COUPES SOMBRES

Jeudi 15 septembre 2011

A lire sous http://www.lesinrocks.com

Gagné par une frénésie productiviste, l’Office national des forêts réduit ses effectifs de façon drastique. Les forestiers en perdent leurs repères, et les suicides se multiplient.

Beau Gosse aux larges épaules et à la peau burinée par la vie au grand air, Bruno G., 34 ans, offre volontiers le tour du propriétaire de sa maison de fonction de Maison-Blanche, une demeure de charme et de pierre posée au milieu d’un grand jardin, au fond de la forêt domaniale d’Ermenonville, dans l’Oise. Ou plus exactement sur " le triage du Désert" (du fait de la proximité de la Mer de sable), son secteur administratif, soit 1600 hectares à gérer. Sa passion pour la forêt, ou plutôt son engagement radical pour la défendre, aura eu raison de son couple. Ses deux petits garçons vivent aujourd’hui loin de lui.

Il a grandi en bordure de forêt, à côté de Montargis, s’y est aussitôt senti dans son élément, à suivre les renardeaux à la trace. Un premier stage à l’Office national des forêts (ONF) a décidé de sa vocation. Au passage, il s’était bien sûr avalé L’Appel de la forêt de Jack London et les aventures de Robin des Bois, dans une édition reliée offerte par ses parents et qu’il garde précieusement pour ses garçons.
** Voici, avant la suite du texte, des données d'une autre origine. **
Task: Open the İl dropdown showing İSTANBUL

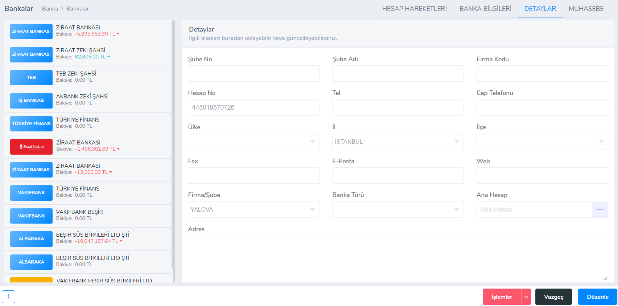Action: click(x=398, y=142)
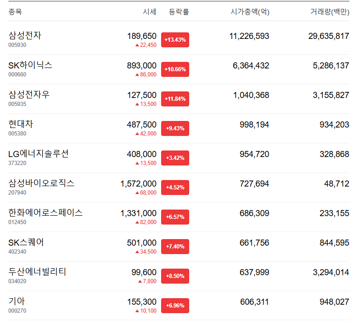Open the 현대차 stock page

[x=21, y=124]
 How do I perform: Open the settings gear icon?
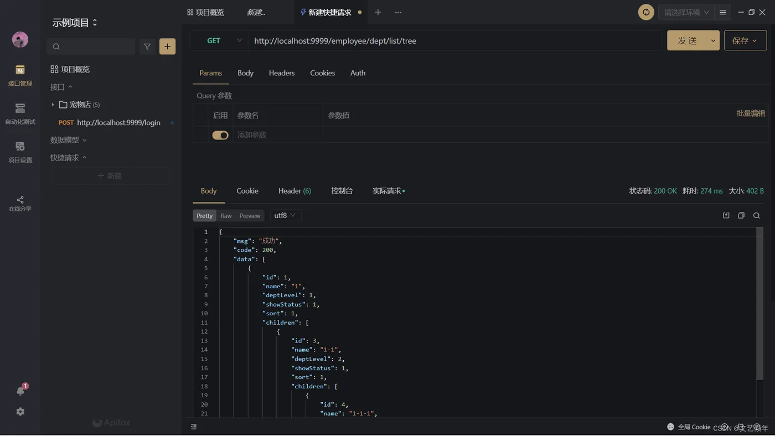(x=20, y=412)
A l’évidence, Bruno a beaucoup lu, si l’on en juge par sa manière de s’exprimer que pourrait lui envier un prof de terminale cultivé.

Il s’avoue un peu ours, mais se corrige aussitôt pour affirmer que forestier, c’est un métier de contact. " Faut pas croire, c’est fou ce qu’on rencontre de gens dans les bois. Le métier m’a ouvert aux autres. "
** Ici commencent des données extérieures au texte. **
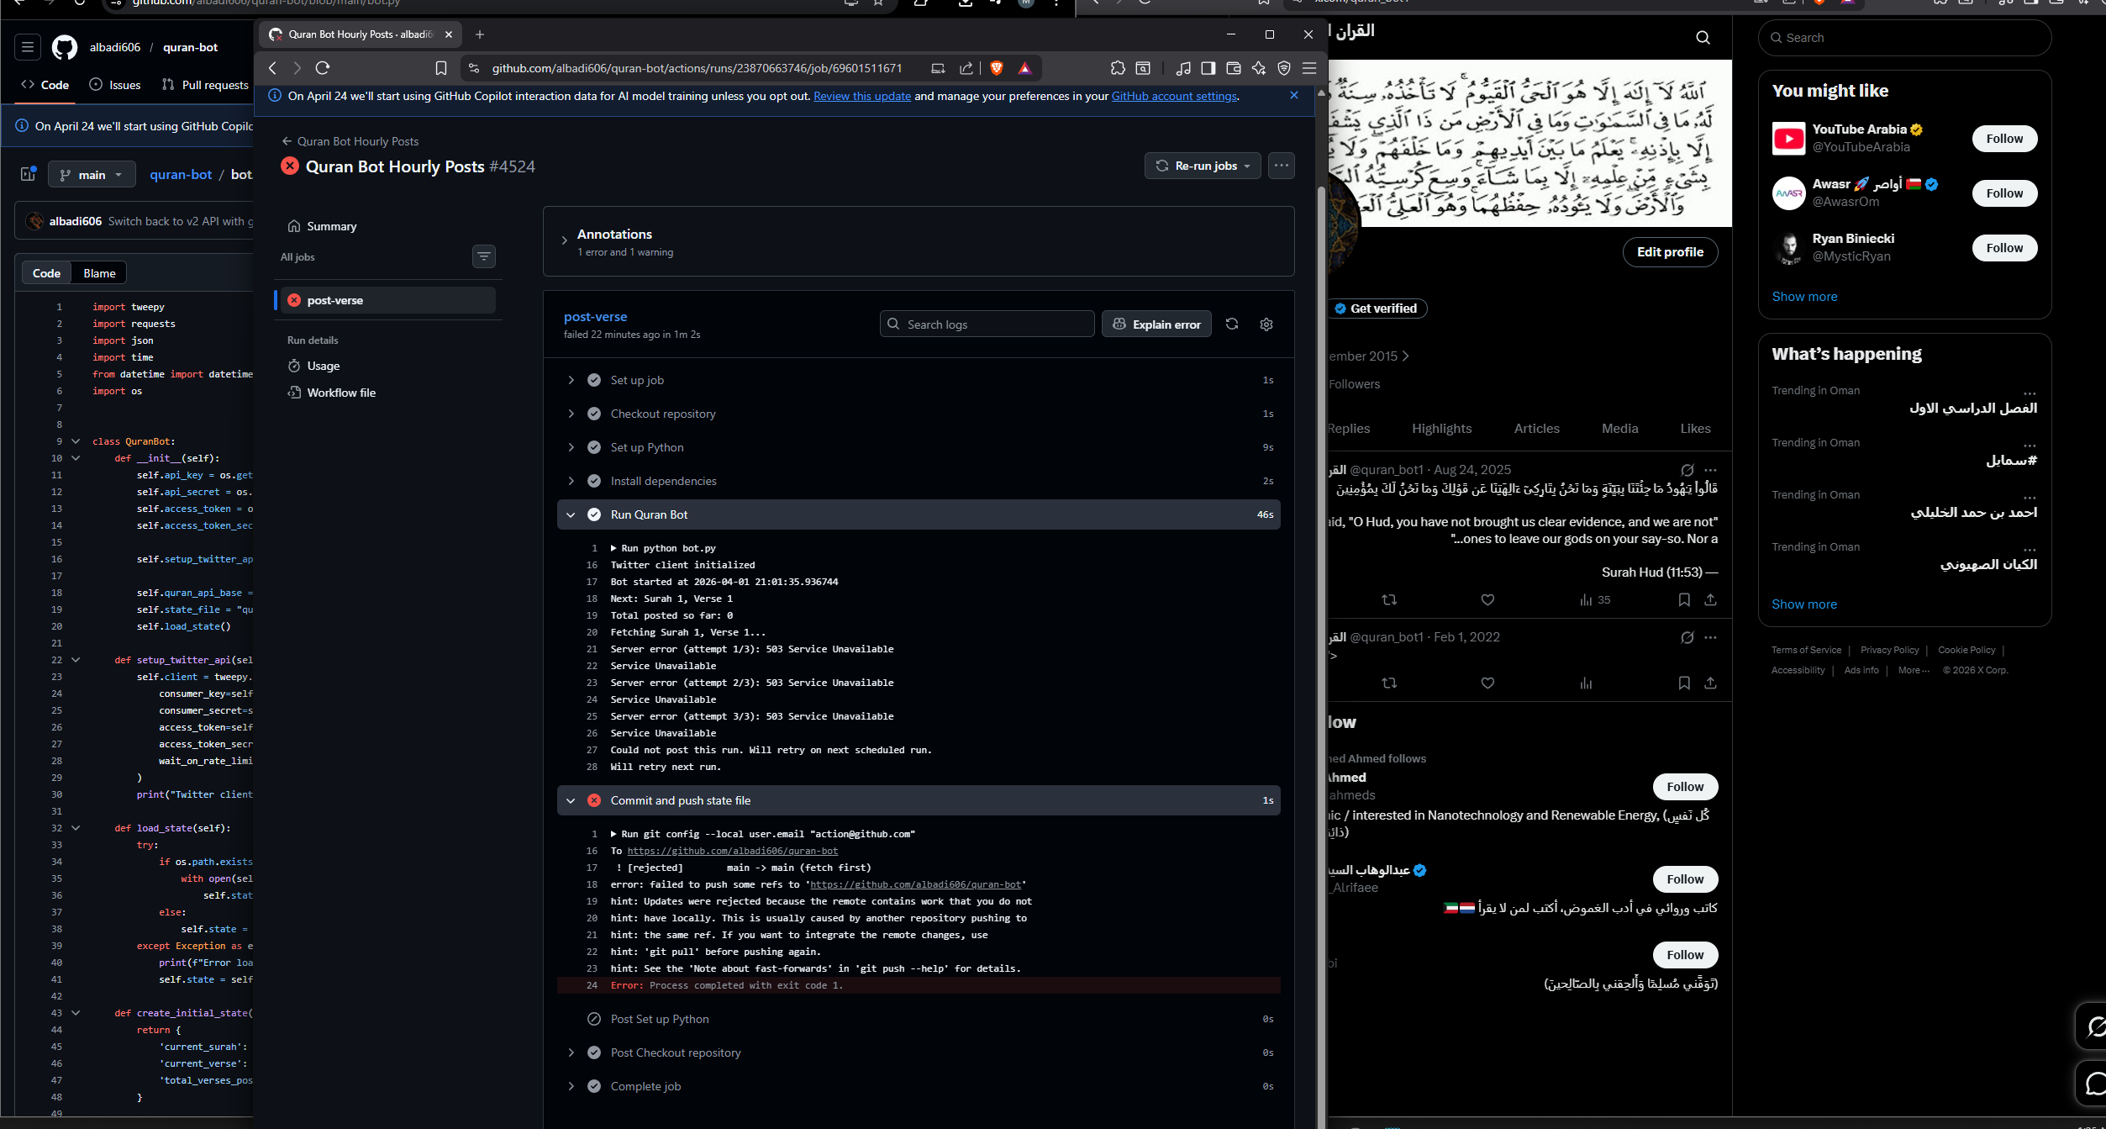
Task: Open the Media tab on the profile
Action: pos(1619,429)
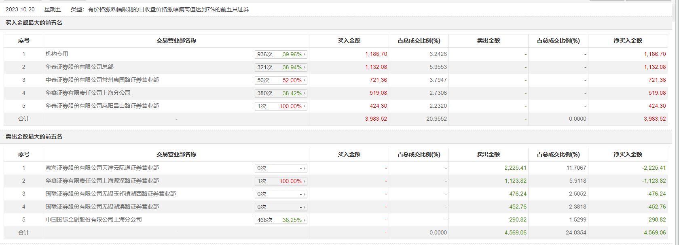
Task: Open the 1次 100.00% box for 华鑫证券上海源深路
Action: tap(281, 181)
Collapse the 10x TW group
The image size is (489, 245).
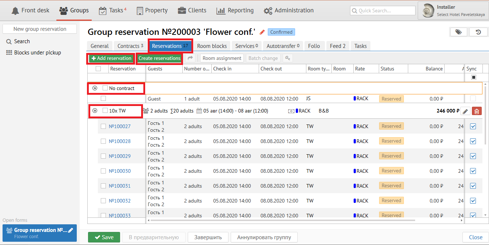point(95,111)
Pas un jour qui se ressemble, et ça varie bien sûr avec les saisons. Il faut tout à la fois organiser et surveiller les coupes ; éclaircir ou élaguer des parcelles trop touffues ; préparer les lots de bois à vendre ; anticiper les nouvelles plantations mais aussi contrôler les chasses (dont celles à courre, les bois alentour abritant une grande population de cervidés). Faire l’accueil du public, ou plutôt son secours d’urgence, quand promeneurs et autres cueilleurs de champignons se sont perdus la nuit venue ; virer ravers improvisés, quads et motos pétaradants et enfin assurer toutes autres missions régaliennes héritées des attributions des Eaux et Forêts créées sous Philippe le Bel (1291).

Du plein temps, sept jours sur sept. Du boulot, on en a plus qu’il n’en faut, sauf qu’on est moins nombreux pour le faire. " Ils sont onze agents pour les trois forêts d’Halatte, d’Ermenonville et de Chantilly, là où ils étaient des dizaines il y a vingt ans. D’ici à 2015, l’ONF va passer au-dessous du seuil de ses effectifs de 1965, lors de sa création.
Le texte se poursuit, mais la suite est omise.